L’Organe International de Contrôle des Stupéfiants (OICS) est l’organe de contrôle « indépendant et quasi-judiciaire » chargé de mettre en œuvre les traités de contrôle des drogues. L’Organe a été créé en vertu de la Convention Unique de 1961 et est devenu opérationnel en 1968. Il est techniquement indépendant des Gouvernements ainsi que de l’ONU, et ses 13 membres individuels siègent à titre personnel. L’OMS désigne une liste de candidats parmi lesquels trois membres de l’OICS sont choisis, et les 10 autres sont sélectionnés parmi une liste proposée par les Gouvernements membres.

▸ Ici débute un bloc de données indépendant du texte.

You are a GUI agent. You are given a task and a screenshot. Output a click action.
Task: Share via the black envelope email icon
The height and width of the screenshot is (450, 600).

Ils sont ensuite élus par le Conseil Economique et Social (l’ECOSOC) et peuvent faire appel aux conseils experts de l’OMS.

L’Organe a le pouvoir d’évaluer les besoins médicaux et scientifiques légitimes concernant les substances réglementées sur la base d’estimations des Etats membres, et alloue par la suite des quotas entre les Parties afin d’empêcher toute tentative de détournement des stupéfiants provenant de sources licites vers le marché illicite. L’OICS surveille également la bonne exécution des dispositions des conventions sur le contrôle des drogues. Des préoccupations peuvent être relevées à différents niveaux, tant à celui de l’Etat individuel qu’à celui de l’Assemblée Générale des Nations Unies. L’OICS n’a pas lui-même le pouvoir de faire appliquer les conventions. Toutefois, lorsqu’il met en lumière les violations des dispositions des conventions de 1961 et de 1971 aux Parties, à l’ECOSOC et à la CND, l’OICS peut aussi recommander aux Parties d’arrêter l’importation ou exportation de stupéfiants (ou les deux) depuis ou vers les pays ou territoires concernés. Une telle sanction n’a jamais été appliquée, et l’Organe a plutôt eu recours à la tactique de la « mise au pilori » des Parties concernées dans son rapport annuel. Ces dernières années ont vu la propension de l’OICS à assumer un rôle plus important, notamment dans l’élaboration de rapports sur les tendances du trafic et de la consommation de drogues illicites, la surveillance de précurseurs chimiques en conformité avec les provisions de la Convention de 1988, et l’émission de commentaires concernant l’évolution des politiques des Etats membres de l’ONU. Lire davantage.

 

Les priorités de l’IDPC pour 2009/2010

Lors de la première moitié de 2009, nous avons rédigé notre réponse au Rapport Annuel de l’OICS, et avons organisé des activités de sensibilisation politique autour de l’élection des nouveaux membres de l’Organe qui ont eu lieu au cours de la réunion de l’ECOSOC à New York le 18 Mai dernier. Les résultats de ces élections ont été décevants : six sièges étaient ouverts (environ 50 pour cent du total des sièges) et 21 candidats avec des perspectives et des parcours professionnels diversifies s’y étaient présentés. Le Consortium a encouragé l’idée que l’OICS avait besoin d’un nouveau souffle pour l’aider à développer ses compétences dans des domaines plus larges, ainsi qu’une approche plus transparente et équilibrée vis-à-vis de ses différentes tâches. Sur la base de cette analyse, les élections n’ont pas suivi nos recommandations, et ont même conduit à la réélection de l’un des membres de l’OICS qui, comme l’IDPC et beaucoup d’autres l’ont fait remarquer, ne répond pas aux critères d’indépendance et d’objectivité nécessaires pour devenir membre de l’OICS.